Here are four key personal finance questions to ask:
Are we making the most of our earning potential?
It stands to reason that income is a key part of the foundation of personal finance success. If we don’t make money, we can’t save any. Makes sense, right?
So, we want to make sure that we are making full use of our earning potential. Income is important, and your career is like the engine that drives your finances. Beyond that, side income seems to be more and more popular, as people try to monetize just about anything. Money doesn’t grow on trees, so we need to work to bring in cash flow today and in the future (from our savings).
Are we saving enough of our income?
So, let’s say we have the first part covered and are making money. That’s good! But if we aren’t saving any of it, we’ll be running in the proverbial hamster wheel until we get old. That’s not good!
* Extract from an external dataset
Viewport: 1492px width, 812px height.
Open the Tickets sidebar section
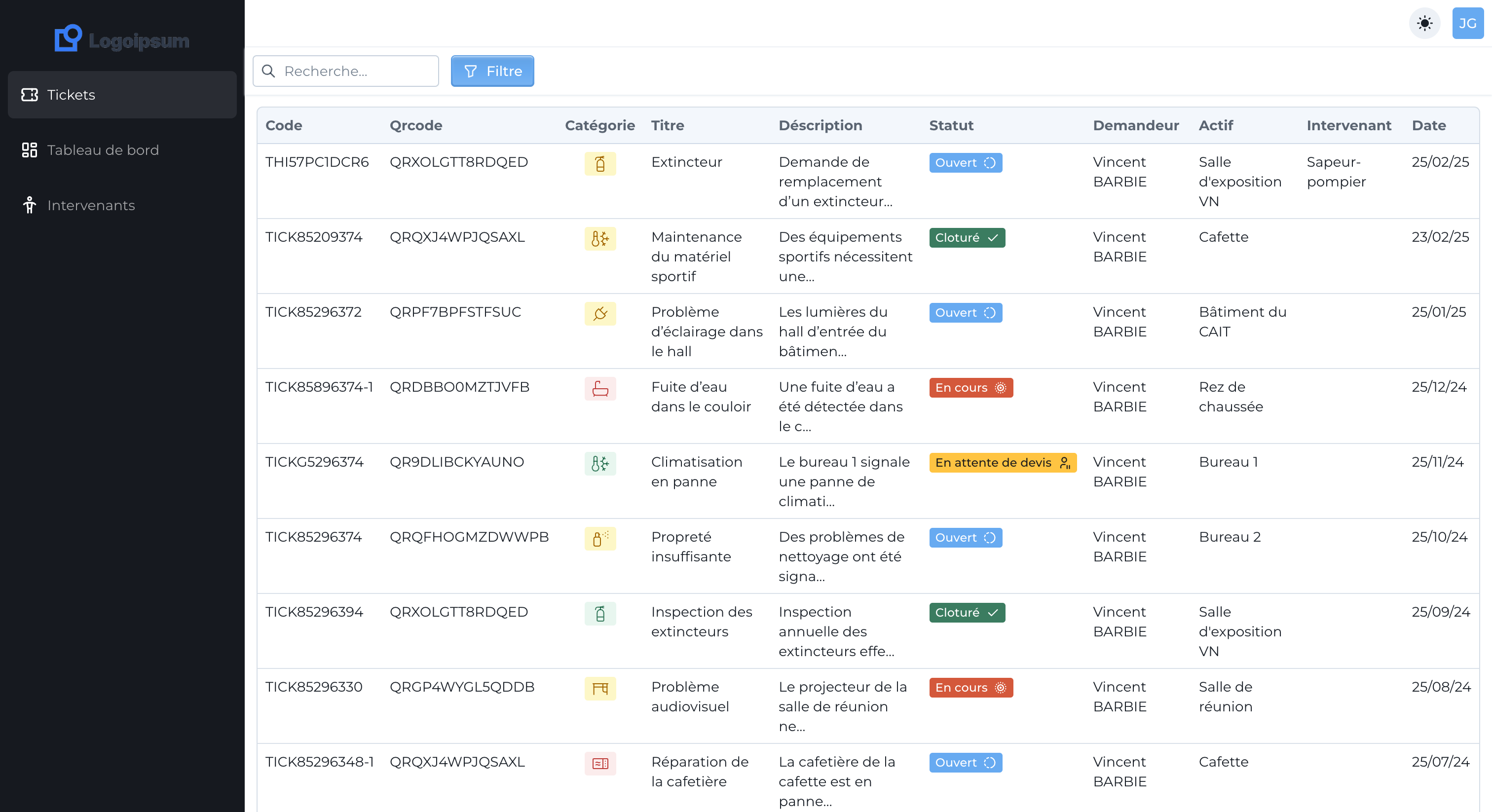(122, 94)
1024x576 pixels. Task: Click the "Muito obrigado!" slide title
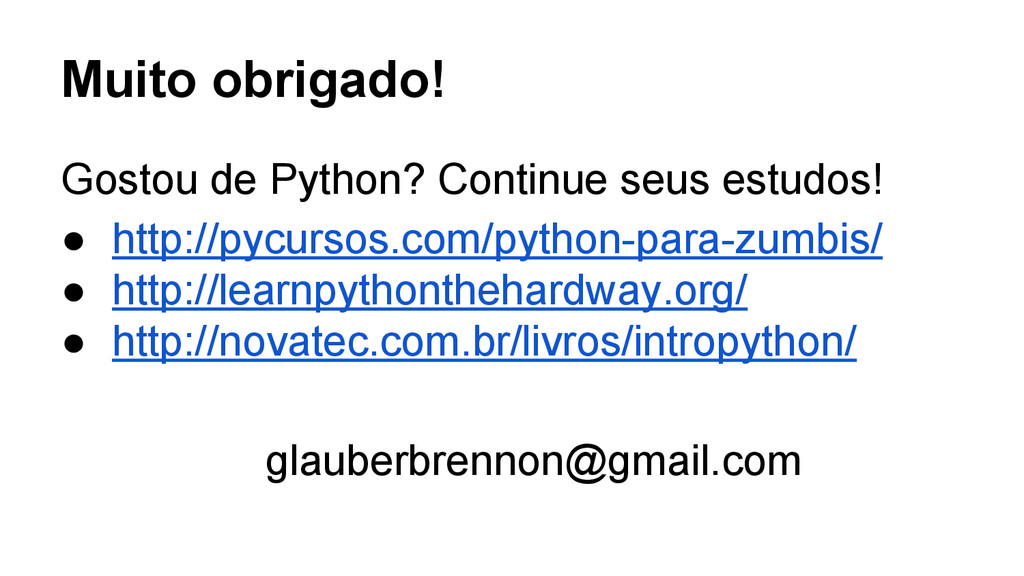pyautogui.click(x=253, y=81)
The more we can save, the better off our future can be. When it comes to savings rates, every percentage point matters. I know it’s often easier said than done for a lot of us, and to some degree it’s easier to save more money the more we make. But really focusing on saving more of our hard-earned income will allow us to avoid working hard when in our later years.
Are we earning a solid rate of return on investments?
Now, we each have our own risk tolerance, investment timeline, and personal goals. This impacts how we allocate our assets to different investment classes.
That being said, rate of return can have a big impact on net worth. So, a portfolio that’s all cash and held for the long-term isn’t likely to outperform one that’s balanced between different investment classes. There can even be diversification within a given class, such as funds instead of individual stocks, help keep returns from being extreme either way.
Are we managing our risks?
The last point, keeping returns from being extreme either way (especially to the downside), is important. Just doing the math, it’s clear that rule number one is don’t lose money! The basic example is that if you have $100 and lose 20%, you now have $80. If you then want to get back to $100, you have to gain 25%.
Managing risks goes beyond investing of course, and could involve buying the right type of insurance. This might even mean considering overlooked insurance policies, depending on your situation. It could also involve preventing job loss, being smart when buying a home, watching our health, and so on.
Bottom Line: If we stop periodically to ask ourselves these four questions, we can make sure we’re on track to do our best to grow our net worth and achieve financial success.
My Questions for You
Do you ever stop to ask yourself these questions from time to time?
Any other key personal finance questions to add?